Kuliah Jurusan Kesehatan Universitas Airlangga Surabaya karena panggilan hati
Sebenarnya, kuliah di D3 Jurusan Kesehatan Universitas Airlangga Surabaya adalah keinginan Fia. Alasannya, selama SMA dia dianggap sebagai siswa yang cerdas. Buktinya, dia masuk penjurusan IPA, yang “dianggap” sebagai jurusan bagi anak-anak cerdas.
Saat duduk di kelas 12 pun, dia memantapkan diri masuk Jurusan Farmasi. Sayangnya, pada seleksi SNMPTN, dia gagal. Fia ingin mencoba lagi pada seleksi SBMPTN. Orang tuanya memang menghendaki, dengan catatan tidak mendaftar ke Jurusan Kedokteran karena biayanya mahal.

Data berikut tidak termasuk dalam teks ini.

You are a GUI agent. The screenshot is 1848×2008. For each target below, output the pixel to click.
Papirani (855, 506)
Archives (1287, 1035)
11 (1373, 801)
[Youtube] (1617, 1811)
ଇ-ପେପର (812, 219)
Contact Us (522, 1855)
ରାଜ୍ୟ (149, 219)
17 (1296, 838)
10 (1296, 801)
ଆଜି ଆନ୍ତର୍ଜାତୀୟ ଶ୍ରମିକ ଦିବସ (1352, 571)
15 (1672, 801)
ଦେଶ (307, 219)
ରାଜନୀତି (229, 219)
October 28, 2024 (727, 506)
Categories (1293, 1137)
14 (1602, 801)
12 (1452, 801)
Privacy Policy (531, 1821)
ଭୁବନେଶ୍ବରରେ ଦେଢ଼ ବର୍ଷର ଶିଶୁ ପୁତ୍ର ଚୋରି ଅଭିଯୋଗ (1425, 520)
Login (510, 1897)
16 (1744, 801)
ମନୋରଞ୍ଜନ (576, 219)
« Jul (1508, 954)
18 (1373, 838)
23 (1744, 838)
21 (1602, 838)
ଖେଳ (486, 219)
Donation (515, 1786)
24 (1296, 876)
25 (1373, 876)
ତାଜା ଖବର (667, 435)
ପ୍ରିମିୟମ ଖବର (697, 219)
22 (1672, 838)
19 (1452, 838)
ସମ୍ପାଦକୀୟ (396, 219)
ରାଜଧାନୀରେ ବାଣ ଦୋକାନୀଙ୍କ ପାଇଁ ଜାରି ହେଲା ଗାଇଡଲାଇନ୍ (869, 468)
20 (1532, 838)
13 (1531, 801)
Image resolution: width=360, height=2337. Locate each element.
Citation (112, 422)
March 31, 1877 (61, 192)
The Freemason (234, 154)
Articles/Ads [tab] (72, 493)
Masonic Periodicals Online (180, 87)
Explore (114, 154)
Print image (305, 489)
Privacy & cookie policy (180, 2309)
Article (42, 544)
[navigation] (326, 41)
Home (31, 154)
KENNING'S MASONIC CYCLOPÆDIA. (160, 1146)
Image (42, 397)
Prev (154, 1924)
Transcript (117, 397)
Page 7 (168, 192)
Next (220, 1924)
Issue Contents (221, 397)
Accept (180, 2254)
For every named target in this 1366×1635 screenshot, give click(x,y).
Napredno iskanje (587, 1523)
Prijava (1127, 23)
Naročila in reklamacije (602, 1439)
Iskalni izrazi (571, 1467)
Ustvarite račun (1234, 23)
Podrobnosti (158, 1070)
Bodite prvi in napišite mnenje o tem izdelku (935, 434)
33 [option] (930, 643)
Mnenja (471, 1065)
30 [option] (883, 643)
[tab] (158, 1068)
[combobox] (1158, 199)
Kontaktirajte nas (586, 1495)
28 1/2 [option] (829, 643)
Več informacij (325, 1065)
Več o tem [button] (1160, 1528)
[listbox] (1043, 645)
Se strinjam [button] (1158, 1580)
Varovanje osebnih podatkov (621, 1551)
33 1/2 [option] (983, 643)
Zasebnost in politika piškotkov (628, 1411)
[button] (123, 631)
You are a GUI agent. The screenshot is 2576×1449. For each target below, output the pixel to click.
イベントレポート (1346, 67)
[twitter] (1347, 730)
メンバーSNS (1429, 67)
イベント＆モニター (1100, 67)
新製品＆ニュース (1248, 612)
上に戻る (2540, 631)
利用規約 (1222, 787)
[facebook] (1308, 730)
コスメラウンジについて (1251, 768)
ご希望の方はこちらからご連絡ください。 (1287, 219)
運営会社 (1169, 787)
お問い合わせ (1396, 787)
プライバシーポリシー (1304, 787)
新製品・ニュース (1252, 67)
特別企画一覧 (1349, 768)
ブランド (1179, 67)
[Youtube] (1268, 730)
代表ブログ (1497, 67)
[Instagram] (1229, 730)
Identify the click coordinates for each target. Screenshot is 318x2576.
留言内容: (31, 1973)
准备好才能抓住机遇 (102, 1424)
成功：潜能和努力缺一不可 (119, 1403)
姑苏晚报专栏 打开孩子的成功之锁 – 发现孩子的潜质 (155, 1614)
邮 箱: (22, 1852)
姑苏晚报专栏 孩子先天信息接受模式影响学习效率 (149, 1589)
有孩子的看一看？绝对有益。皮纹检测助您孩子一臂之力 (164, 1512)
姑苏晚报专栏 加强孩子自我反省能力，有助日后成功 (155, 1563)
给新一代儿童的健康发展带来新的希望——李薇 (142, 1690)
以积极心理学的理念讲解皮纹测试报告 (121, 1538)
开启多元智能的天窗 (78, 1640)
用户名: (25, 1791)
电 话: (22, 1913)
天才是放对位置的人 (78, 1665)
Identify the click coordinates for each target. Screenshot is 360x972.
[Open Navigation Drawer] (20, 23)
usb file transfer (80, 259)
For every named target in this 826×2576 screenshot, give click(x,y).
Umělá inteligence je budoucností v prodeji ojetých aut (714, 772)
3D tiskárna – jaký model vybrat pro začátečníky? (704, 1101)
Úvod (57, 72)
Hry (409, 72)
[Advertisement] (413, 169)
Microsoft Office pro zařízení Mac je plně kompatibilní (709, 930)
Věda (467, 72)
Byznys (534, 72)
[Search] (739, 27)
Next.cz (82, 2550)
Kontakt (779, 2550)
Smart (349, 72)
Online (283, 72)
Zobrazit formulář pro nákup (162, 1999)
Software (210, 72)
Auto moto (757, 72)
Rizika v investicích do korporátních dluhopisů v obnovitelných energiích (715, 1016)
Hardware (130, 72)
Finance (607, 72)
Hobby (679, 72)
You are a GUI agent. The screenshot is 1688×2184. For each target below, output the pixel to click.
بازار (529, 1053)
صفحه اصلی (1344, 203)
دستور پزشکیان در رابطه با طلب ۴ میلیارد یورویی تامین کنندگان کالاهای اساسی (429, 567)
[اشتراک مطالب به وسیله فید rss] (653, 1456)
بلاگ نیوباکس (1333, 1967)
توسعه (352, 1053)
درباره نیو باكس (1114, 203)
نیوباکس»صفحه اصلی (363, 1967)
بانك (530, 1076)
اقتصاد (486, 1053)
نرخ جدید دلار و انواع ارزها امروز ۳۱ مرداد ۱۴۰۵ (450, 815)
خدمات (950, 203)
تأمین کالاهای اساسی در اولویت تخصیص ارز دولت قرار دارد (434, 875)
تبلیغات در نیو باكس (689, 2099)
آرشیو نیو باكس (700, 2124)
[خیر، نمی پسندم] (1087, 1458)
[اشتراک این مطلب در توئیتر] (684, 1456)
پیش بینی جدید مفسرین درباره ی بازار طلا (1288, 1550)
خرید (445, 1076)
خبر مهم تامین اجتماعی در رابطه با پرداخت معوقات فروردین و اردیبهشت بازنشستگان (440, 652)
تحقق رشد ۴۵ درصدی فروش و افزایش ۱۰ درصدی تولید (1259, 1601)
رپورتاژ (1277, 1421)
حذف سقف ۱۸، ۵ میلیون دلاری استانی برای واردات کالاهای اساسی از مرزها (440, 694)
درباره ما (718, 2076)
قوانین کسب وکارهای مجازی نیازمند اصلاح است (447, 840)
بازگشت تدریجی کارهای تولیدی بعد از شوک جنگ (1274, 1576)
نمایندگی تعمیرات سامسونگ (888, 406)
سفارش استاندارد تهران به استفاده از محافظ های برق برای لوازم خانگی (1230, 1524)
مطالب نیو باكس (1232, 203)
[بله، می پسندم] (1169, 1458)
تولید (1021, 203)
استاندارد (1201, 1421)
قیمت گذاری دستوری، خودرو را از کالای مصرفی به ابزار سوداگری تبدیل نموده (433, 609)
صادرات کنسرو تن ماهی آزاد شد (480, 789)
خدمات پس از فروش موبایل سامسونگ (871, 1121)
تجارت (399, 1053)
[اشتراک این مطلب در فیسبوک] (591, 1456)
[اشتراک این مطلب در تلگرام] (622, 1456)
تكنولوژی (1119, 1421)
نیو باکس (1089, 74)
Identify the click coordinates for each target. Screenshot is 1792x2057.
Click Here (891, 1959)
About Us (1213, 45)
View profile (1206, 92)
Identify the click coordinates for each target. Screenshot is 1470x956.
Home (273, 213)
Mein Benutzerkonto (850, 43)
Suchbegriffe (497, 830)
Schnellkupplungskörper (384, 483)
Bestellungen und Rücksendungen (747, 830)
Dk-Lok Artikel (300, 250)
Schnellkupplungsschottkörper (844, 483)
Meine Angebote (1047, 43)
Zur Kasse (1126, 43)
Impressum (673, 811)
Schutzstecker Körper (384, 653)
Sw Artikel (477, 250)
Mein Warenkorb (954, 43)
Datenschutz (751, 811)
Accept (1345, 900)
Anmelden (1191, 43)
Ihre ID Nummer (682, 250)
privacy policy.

Akhirnya, pada SBMPTN Fia mendaftarkan ke Jurusan Kesehatan di Unair Surabaya. Pilihan pertama pada S1 Jurusan Farmasi dan pilihan kedua D3 Jurusan Kesehatan. Dia lolos pada pilihan kedua.
Fia akhirnya berhasil menjadi mahasiswa diploma atau vokasional. Jadwal kuliah di jurusan itu sudah padat sejak semester pertama. Oleh sebab itu, dia merasa tak punya kesempatan untuk mengeksplor minatnya lebih jauh di luar perkuliahan.
Fia berujar kuliahnya berbeda dengan mahasiswa lain, di mana tugasnya bisa dibawa pulang ke rumah, kerja di mana saja, atau lewat pertemuan online, sedangkan mahasiswa vokasi lebih sering bekerja di lab.
“Jam kuliahku itu bisa dari jam 6 pagi sampai jam 6 malam. Aku juga punya masalah pribadi di mana memang fisikku tidak sekuat itu untuk melakukan banyak aktivitas,” kata dia.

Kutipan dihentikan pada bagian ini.